## Exercise goal
Go through the material and copy each line in which the word "computer" shows up.

## Data supplied
....................

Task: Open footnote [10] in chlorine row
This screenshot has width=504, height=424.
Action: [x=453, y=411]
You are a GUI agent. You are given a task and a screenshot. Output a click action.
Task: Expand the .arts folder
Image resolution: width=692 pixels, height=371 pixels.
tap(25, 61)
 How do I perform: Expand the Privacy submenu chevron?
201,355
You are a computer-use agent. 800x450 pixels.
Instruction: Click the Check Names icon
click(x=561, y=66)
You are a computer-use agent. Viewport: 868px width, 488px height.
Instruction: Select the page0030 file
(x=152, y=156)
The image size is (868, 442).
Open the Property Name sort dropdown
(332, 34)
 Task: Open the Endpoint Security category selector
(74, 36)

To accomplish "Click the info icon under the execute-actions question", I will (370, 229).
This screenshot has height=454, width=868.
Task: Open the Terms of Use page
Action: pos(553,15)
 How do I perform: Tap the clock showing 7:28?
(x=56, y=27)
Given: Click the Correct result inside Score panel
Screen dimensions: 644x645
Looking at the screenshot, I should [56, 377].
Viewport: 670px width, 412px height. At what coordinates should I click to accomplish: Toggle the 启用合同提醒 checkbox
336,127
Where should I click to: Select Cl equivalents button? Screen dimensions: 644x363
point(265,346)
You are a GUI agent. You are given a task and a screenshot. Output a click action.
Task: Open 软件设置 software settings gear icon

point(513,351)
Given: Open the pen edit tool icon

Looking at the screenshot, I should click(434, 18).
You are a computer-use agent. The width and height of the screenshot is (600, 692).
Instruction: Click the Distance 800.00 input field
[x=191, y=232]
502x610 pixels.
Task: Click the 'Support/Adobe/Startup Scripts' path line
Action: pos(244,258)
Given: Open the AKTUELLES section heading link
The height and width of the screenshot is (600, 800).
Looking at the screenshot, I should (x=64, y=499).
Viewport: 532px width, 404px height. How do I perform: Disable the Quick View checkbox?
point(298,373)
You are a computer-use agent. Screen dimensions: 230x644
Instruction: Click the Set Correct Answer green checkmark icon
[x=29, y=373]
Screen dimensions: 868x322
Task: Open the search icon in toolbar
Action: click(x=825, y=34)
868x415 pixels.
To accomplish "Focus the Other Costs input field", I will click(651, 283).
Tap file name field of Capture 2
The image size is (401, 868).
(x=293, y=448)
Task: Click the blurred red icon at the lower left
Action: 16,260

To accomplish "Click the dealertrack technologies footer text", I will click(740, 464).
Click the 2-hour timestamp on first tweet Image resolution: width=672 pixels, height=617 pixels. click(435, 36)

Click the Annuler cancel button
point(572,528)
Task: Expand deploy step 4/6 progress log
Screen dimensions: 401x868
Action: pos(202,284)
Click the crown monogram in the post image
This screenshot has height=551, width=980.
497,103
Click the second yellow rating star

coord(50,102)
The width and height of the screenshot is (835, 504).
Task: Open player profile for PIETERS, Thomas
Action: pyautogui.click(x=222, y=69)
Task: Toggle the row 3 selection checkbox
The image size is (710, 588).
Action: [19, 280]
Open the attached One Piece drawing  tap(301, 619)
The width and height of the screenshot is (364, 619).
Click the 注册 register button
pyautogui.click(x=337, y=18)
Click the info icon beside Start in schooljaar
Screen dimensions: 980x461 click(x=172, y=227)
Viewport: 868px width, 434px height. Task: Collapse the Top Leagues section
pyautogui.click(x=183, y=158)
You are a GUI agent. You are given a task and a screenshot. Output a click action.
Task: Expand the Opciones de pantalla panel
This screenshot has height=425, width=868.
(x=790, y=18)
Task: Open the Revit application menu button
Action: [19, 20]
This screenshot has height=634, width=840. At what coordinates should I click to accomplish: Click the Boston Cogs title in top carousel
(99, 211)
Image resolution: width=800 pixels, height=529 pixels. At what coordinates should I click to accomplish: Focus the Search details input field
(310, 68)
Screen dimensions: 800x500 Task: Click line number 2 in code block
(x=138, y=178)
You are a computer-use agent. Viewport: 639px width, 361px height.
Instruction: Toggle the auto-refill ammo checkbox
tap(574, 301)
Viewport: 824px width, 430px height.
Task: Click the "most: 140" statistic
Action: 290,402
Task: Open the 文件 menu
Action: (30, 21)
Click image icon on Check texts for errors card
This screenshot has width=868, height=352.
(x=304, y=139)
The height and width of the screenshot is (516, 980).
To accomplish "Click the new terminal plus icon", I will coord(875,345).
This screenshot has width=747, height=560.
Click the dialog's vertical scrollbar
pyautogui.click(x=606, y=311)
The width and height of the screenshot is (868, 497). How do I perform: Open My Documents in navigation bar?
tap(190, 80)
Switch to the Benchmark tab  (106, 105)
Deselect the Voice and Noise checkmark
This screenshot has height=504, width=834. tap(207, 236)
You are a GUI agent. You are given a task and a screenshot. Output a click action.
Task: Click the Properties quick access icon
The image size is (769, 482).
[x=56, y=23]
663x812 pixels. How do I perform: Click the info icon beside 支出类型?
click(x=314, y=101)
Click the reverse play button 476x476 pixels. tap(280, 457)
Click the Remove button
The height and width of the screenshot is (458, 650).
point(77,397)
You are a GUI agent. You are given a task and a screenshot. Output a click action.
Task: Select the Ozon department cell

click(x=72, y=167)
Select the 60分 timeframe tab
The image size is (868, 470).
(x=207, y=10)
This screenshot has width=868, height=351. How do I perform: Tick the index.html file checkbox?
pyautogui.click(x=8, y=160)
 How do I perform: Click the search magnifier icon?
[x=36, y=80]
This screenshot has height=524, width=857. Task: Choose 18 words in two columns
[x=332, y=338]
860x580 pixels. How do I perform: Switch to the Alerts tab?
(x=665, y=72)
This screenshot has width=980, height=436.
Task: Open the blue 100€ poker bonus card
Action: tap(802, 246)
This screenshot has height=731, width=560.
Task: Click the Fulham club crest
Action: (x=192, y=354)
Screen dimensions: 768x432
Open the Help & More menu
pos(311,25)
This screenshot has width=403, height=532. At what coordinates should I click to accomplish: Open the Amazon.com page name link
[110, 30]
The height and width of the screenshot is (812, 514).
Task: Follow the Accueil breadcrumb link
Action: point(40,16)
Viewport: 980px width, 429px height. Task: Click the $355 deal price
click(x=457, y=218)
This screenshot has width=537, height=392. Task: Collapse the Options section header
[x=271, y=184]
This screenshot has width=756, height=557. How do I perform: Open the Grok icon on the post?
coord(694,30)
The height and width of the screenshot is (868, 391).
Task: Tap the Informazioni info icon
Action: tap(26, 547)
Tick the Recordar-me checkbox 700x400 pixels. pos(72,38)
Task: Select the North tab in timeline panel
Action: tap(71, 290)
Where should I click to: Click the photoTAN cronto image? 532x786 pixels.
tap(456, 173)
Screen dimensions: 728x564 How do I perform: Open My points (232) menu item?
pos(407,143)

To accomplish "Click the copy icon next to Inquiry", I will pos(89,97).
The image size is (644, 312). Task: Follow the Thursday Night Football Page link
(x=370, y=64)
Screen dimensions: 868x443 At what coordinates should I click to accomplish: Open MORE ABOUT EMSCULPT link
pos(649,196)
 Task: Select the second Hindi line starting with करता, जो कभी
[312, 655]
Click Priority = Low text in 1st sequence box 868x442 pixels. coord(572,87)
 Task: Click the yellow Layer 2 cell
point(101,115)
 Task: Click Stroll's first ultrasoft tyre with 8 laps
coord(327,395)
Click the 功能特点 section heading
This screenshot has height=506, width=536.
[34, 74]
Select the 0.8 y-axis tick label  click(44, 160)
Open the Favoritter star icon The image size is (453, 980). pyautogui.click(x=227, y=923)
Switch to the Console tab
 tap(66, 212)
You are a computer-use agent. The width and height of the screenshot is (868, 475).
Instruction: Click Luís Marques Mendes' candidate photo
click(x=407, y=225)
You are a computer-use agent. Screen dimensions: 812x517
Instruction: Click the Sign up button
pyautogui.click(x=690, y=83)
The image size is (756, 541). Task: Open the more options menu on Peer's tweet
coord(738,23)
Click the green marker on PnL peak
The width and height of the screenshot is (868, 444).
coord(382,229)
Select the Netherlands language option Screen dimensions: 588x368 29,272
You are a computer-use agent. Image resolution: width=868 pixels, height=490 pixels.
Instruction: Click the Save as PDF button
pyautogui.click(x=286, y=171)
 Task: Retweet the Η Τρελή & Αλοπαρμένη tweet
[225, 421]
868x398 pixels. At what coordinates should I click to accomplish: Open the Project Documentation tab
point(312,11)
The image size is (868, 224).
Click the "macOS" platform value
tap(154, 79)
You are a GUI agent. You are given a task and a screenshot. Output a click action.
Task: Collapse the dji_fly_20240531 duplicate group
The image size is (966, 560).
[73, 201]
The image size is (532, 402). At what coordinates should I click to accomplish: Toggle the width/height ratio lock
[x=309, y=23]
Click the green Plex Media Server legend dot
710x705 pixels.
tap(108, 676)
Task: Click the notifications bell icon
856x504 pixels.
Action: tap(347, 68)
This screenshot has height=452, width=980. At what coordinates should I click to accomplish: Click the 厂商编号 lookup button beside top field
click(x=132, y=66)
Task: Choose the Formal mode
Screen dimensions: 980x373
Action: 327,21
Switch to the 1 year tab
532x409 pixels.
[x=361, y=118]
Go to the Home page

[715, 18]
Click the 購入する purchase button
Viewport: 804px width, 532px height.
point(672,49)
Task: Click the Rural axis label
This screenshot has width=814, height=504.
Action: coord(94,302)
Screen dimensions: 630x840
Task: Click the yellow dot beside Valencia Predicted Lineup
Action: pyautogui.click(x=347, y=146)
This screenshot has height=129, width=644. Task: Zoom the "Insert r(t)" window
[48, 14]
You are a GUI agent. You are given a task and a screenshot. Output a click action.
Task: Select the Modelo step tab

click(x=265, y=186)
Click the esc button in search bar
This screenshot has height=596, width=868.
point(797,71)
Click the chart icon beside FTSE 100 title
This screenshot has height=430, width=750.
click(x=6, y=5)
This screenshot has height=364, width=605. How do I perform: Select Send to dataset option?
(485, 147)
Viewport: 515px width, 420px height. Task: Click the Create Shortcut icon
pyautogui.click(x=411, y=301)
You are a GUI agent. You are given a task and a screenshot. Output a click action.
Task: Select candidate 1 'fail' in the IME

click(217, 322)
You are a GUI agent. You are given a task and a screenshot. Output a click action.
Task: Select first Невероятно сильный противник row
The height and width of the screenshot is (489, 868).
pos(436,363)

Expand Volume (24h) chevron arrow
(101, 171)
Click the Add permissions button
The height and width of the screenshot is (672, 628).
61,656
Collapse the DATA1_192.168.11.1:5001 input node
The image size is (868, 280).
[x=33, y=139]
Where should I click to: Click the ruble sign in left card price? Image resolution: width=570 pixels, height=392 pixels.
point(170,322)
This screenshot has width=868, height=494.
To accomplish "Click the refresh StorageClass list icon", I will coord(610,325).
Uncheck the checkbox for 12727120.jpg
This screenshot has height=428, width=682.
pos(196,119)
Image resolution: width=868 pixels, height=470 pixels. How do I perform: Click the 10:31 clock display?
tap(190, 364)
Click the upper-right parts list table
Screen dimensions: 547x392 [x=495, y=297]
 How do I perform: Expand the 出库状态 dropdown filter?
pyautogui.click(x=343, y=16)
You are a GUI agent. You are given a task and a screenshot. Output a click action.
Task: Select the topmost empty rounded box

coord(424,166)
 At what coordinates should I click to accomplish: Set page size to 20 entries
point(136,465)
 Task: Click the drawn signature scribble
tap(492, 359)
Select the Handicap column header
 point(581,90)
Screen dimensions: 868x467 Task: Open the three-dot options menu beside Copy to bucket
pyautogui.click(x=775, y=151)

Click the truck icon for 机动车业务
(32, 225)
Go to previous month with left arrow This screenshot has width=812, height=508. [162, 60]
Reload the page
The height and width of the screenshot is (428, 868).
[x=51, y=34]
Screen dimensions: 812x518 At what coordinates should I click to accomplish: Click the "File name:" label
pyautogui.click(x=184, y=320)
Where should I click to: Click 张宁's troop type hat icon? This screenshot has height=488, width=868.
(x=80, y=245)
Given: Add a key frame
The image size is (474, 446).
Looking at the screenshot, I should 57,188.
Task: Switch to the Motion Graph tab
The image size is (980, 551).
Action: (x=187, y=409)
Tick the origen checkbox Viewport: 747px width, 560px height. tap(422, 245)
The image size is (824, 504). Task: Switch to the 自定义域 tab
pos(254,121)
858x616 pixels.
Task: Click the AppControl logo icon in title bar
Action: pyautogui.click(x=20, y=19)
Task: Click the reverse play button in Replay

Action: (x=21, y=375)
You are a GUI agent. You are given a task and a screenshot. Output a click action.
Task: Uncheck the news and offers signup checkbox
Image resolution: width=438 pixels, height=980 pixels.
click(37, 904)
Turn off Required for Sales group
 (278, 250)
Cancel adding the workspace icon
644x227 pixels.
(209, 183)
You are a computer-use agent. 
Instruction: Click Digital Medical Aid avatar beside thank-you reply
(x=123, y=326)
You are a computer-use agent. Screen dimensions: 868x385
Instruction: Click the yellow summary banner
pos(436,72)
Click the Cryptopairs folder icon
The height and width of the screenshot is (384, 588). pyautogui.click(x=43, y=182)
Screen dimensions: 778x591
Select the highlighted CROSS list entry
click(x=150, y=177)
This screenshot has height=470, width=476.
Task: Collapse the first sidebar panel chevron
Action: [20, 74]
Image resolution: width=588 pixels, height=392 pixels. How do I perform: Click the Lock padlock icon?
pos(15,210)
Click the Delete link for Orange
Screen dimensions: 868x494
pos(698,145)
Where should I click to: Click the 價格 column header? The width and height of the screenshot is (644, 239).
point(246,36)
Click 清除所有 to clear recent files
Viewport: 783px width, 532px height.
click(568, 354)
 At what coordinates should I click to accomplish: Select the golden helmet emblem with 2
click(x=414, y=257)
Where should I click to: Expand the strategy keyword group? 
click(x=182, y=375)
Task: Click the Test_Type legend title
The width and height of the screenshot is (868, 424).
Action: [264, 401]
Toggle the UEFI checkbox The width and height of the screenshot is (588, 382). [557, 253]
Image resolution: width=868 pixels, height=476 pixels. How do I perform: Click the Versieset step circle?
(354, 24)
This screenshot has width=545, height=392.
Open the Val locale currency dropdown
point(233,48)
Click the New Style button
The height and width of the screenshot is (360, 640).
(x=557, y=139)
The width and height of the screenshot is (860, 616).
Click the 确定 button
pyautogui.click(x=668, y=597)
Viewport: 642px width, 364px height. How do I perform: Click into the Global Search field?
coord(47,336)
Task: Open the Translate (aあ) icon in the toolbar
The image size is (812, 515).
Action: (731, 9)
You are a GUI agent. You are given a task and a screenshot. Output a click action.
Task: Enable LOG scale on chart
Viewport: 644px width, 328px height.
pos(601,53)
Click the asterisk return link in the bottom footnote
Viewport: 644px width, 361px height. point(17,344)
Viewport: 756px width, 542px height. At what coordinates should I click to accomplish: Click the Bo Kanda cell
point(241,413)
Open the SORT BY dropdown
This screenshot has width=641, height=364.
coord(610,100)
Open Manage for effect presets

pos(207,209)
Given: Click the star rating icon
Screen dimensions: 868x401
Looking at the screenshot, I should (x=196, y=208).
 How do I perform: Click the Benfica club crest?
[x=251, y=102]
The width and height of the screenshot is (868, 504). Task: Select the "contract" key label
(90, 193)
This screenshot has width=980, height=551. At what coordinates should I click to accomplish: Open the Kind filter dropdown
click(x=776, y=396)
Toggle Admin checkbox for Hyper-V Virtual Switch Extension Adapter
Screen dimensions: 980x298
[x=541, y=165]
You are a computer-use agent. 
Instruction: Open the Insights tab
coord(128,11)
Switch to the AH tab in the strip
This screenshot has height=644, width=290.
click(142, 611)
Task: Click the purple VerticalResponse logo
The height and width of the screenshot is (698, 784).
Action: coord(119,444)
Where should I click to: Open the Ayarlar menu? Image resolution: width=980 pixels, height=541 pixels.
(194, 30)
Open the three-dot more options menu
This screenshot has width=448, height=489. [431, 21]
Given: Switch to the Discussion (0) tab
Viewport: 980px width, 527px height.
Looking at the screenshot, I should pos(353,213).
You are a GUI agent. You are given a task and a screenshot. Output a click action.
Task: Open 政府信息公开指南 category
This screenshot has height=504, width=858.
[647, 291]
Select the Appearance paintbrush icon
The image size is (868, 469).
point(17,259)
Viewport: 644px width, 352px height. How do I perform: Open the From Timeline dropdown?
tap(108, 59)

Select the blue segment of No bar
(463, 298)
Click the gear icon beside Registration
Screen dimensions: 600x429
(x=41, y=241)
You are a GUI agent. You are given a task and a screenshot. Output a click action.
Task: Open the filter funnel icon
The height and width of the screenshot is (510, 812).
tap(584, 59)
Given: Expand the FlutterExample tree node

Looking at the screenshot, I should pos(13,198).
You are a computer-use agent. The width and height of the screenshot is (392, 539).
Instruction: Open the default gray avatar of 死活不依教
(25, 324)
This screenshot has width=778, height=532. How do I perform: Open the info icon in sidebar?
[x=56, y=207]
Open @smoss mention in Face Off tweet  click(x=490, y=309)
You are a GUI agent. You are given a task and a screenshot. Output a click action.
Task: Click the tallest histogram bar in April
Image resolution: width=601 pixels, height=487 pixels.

....................

## Result for this exercise
You are a computer-use agent. 800x450 pixels.
You are a computer-use agent. Viewport: 868px width, 488px height.
You are a computer-use agent. The width and height of the screenshot is (600, 692).
You are a computer-use agent. Screen dimensions: 230x644
You are a computer-use agent. Viewport: 639px width, 361px height.
You are a computer-use agent. The width and height of the screenshot is (868, 475).
You are a computer-use agent. Screen dimensions: 812x517
You are a computer-use agent. Image resolution: width=868 pixels, height=490 pixels.
You are a computer-use agent. 
You are a computer-use agent. Screen dimensions: 868x385
You are a computer-use agent. 
You are a computer-use agent. The width and height of the screenshot is (392, 539).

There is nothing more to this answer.